Le charme du tiki dans le désert est indéniable.
« Les gens viennent à Palm Springs pour fuir le quotidien et se réinventer le temps d’un week‑end », explique l’artiste renommé Shag, dont les gravures inspirées du tiki ornent The Shag Store en centre‑ville. « Ils louent peut‑être une maison mid‑century modern et se projettent comme des swingers des années 60 ou des jet‑setters des années 70. Le tiki s’inscrit dans ce fantasme d’évasion, amplifié par le climat chaud et ensoleillé — bien plus qu’un jour gris à Los Angeles. »

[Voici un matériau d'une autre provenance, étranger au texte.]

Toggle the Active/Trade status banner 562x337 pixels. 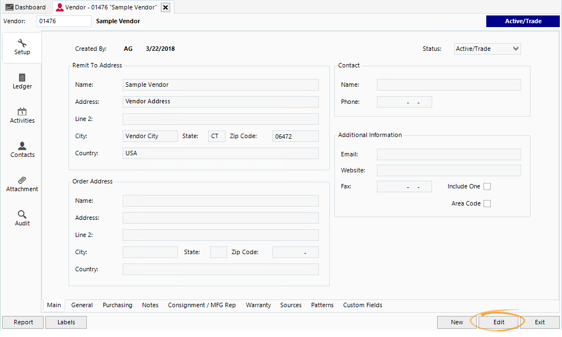coord(523,21)
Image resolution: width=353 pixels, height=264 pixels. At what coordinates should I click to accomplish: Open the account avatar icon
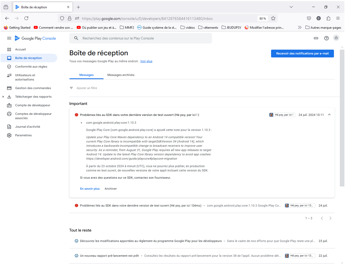[336, 38]
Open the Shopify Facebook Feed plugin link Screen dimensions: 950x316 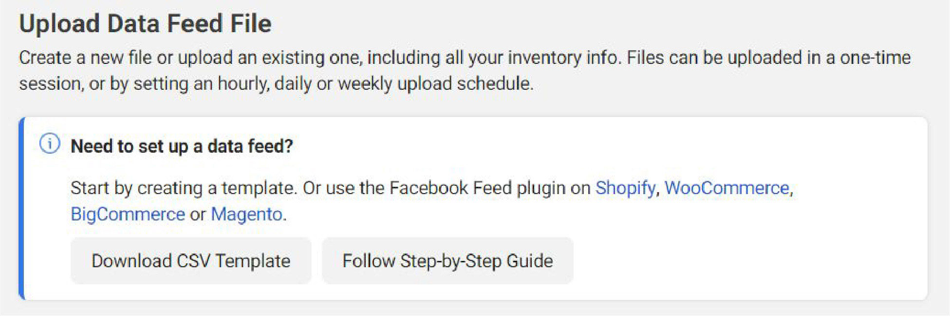[625, 187]
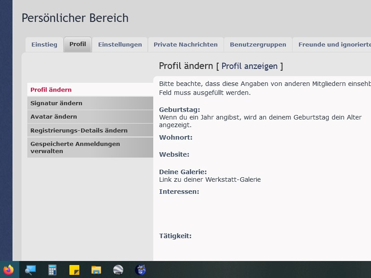This screenshot has height=278, width=371.
Task: Click the Profil anzeigen link
Action: coord(250,66)
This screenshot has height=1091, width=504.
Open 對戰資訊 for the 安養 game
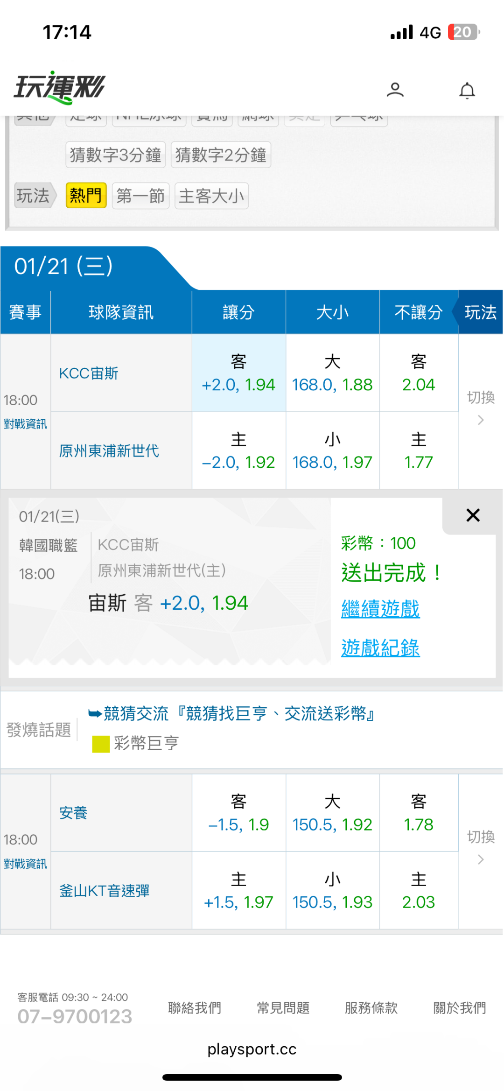click(25, 864)
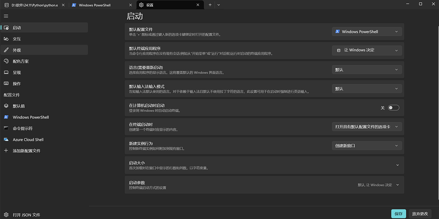439x219 pixels.
Task: Expand the 启动大小 section
Action: [x=397, y=165]
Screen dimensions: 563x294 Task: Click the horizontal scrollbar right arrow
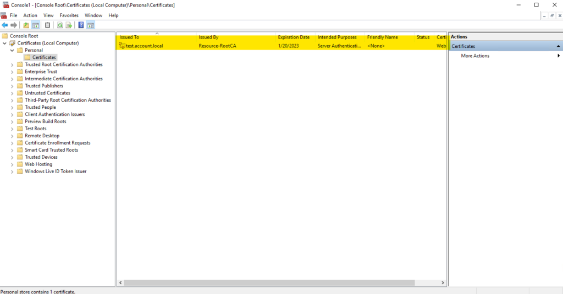coord(443,283)
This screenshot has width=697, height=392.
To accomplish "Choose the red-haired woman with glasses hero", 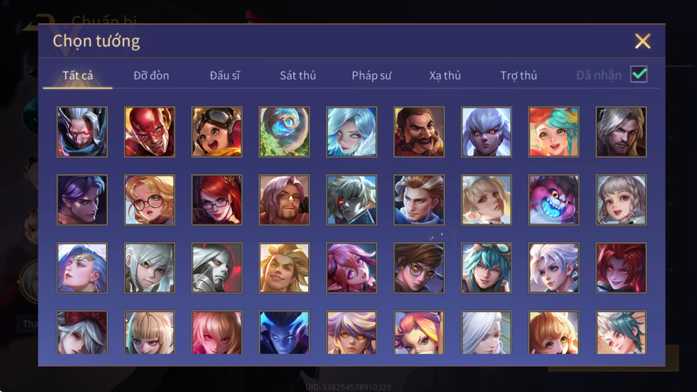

« Le tiki prospère aujourd’hui comme dans les années 1950‑1960 », ajoute Shag. « Il offre une pause face à la civilisation rigide, en faisant appel à nos fantasmes primitifs : idoles sculptées, ambiance insulaire, rhum qui coule à flots et décors tropicaux factices, même si ce n’est que pour une soirée. Le tiki célèbre l’hédonisme : boissons exotiques, spectacles polynésiens, shopping, collection et cuisine exotique. »
Les amateurs de tiki apprécieront les boutiques comme Dazzles, qui proposent des tasses tiki vintage, des artefacts authentiques et du mobilier en rotin de l’âge d’or.